■ INPUT
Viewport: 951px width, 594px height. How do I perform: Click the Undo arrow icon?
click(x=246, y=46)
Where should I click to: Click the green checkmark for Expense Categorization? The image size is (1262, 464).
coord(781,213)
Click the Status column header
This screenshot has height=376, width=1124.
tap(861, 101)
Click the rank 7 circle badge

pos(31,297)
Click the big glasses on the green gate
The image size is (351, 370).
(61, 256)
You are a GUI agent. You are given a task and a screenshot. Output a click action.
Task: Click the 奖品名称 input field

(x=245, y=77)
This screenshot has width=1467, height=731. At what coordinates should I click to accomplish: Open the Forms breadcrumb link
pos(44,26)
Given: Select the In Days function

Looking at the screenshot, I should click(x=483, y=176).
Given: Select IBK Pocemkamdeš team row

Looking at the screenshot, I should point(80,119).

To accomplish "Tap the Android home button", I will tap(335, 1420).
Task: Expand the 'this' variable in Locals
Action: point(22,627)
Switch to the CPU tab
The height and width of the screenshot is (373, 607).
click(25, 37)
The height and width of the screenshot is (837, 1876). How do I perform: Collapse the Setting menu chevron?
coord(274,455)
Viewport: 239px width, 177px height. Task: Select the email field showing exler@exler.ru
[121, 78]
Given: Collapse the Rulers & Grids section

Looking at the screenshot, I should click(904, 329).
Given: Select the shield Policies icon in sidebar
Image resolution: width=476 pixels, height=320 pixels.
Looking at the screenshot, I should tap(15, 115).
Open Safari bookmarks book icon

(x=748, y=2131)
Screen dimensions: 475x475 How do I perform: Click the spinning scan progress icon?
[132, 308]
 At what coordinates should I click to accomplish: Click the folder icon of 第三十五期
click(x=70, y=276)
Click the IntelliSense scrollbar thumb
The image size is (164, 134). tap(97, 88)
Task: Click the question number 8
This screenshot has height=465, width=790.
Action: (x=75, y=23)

■ TASK INSTRUCTIONS
Look back at the entries above and repeat, unchanged, every line from the line holding "This screenshot has width=1467, height=731." through the line holding "Switch to the CPU tab".

■ RESPONSE
This screenshot has width=1467, height=731. At what coordinates should I click to accomplish: Open the Forms breadcrumb link
pos(44,26)
Given: Select the In Days function

Looking at the screenshot, I should click(x=483, y=176).
Given: Select IBK Pocemkamdeš team row

Looking at the screenshot, I should point(80,119).

To accomplish "Tap the Android home button", I will tap(335, 1420).
Task: Expand the 'this' variable in Locals
Action: point(22,627)
Switch to the CPU tab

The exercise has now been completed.